Saved data entries
::::

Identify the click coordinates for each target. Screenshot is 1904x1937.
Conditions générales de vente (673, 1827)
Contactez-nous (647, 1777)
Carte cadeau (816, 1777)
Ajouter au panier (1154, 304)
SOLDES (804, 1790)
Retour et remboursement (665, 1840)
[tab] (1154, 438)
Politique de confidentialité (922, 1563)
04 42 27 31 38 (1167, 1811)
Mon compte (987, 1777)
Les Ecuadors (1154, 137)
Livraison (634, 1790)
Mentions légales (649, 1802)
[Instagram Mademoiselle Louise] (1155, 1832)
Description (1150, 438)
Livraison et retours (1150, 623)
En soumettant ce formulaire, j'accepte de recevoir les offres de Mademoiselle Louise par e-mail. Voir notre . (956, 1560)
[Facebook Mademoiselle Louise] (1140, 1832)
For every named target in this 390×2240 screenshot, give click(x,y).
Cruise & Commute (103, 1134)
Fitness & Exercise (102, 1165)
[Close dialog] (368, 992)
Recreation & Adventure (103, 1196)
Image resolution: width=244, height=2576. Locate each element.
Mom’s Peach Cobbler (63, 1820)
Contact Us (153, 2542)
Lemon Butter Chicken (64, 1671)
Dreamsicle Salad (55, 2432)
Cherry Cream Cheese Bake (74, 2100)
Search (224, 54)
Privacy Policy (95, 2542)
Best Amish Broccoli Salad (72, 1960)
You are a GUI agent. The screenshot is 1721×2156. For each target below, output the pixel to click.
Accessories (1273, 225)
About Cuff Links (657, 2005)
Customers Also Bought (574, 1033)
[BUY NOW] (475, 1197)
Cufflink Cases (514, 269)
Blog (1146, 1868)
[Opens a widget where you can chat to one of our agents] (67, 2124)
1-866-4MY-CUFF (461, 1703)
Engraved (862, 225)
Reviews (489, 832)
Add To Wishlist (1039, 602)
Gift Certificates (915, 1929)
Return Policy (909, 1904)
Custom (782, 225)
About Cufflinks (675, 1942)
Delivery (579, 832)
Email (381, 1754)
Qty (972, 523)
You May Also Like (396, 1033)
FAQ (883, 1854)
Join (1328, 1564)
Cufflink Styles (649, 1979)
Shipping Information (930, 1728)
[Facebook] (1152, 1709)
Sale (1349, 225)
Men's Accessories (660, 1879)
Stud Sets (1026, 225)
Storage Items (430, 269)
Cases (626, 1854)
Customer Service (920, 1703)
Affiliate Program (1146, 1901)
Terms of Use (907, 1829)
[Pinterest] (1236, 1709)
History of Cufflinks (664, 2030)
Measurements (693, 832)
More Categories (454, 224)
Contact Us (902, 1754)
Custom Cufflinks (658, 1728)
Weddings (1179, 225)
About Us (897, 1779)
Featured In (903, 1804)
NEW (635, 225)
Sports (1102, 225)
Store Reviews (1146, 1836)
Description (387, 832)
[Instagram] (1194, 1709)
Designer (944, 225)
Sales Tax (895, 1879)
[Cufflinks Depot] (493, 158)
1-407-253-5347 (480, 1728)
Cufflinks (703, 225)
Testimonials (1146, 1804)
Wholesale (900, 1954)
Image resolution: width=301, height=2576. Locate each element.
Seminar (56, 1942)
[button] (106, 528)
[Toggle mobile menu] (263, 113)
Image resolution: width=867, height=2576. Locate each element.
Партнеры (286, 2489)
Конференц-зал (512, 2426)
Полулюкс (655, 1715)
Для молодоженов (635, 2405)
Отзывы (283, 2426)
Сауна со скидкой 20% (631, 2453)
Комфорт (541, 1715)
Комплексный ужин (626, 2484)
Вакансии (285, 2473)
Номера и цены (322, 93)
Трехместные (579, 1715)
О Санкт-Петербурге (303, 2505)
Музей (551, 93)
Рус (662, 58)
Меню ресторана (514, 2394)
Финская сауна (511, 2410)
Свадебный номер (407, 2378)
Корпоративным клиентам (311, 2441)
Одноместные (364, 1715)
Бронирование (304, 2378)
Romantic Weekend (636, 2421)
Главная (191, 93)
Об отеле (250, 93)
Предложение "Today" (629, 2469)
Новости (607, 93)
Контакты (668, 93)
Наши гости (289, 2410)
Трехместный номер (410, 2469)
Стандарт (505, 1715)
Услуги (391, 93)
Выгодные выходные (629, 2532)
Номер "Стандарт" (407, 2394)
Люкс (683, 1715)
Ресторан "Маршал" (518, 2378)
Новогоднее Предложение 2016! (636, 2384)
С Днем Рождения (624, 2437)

::::

■ EXERCISE DESCRIPTION ■
Search the lines above for the string "resolution" and copy each line that has it.

■ ANSWER FOR THE TASK ■
Image resolution: width=244, height=2576. Locate each element.
Image resolution: width=301, height=2576. Locate each element.
Image resolution: width=867, height=2576. Locate each element.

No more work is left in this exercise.